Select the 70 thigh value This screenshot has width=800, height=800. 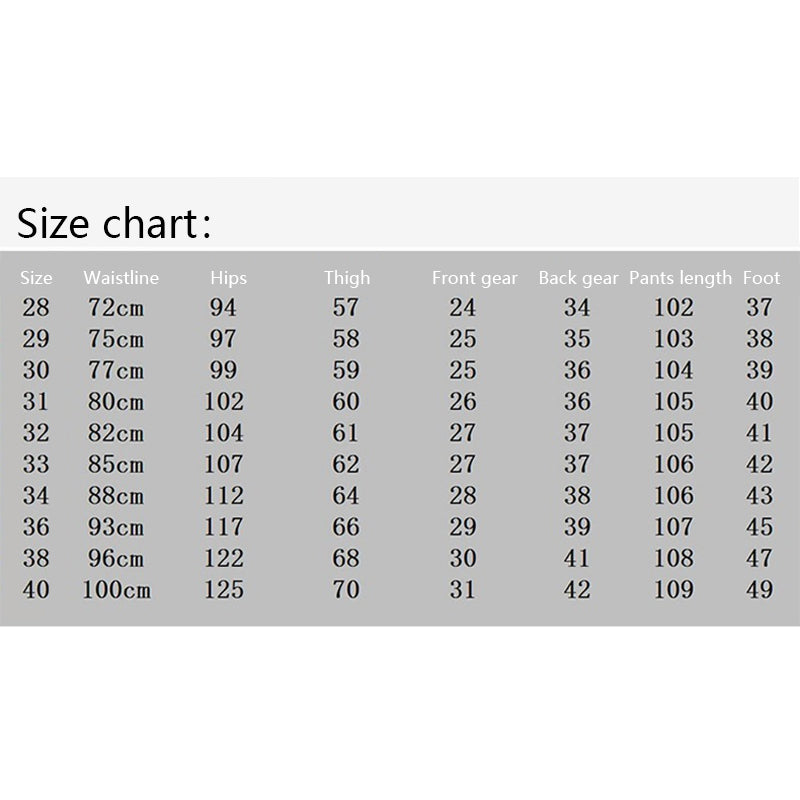click(346, 590)
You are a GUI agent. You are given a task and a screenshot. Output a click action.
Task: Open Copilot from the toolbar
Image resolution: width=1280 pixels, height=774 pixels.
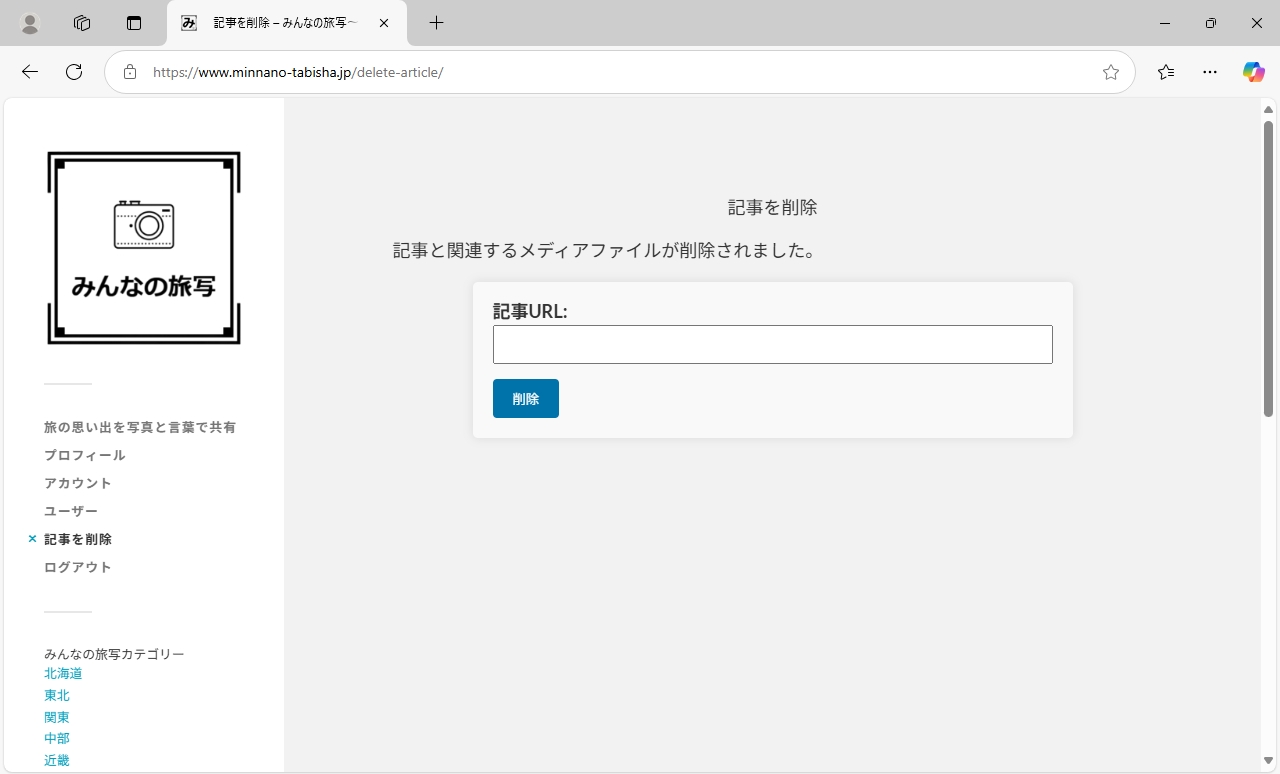point(1253,72)
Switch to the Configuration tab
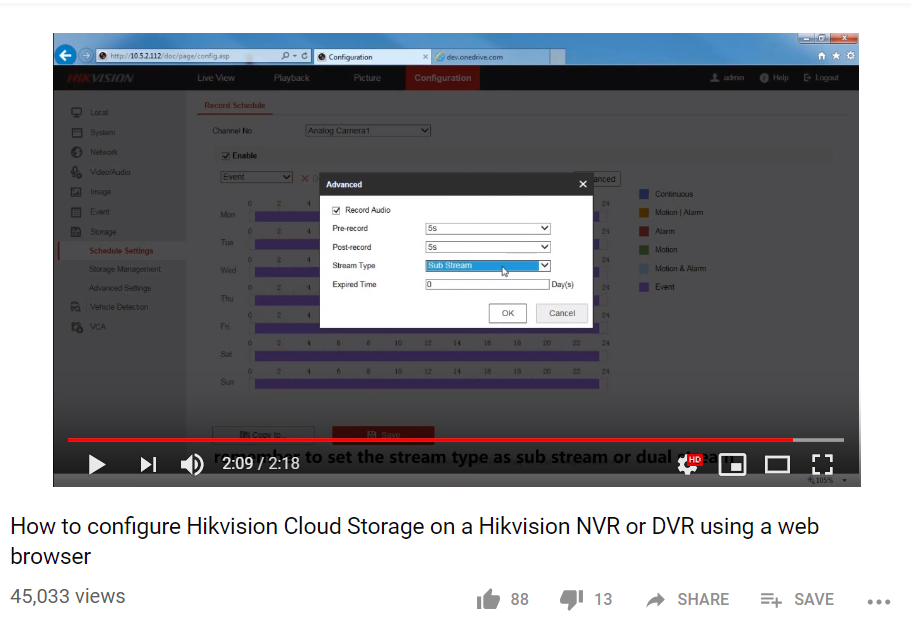 (x=442, y=78)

--- HOW TO COMPLETE THIS TASK ---
Print only the lines running from the one containing "You are a GUI" to the end of the data above, exactly; include no pictures.

--- SOLUTION ---
You are a GUI agent. You are given a task and a screenshot. Output a click action.
Task: Open Copilot from the toolbar
Image resolution: width=1280 pixels, height=774 pixels.
point(1253,72)
Switch to the Configuration tab
 (x=442, y=78)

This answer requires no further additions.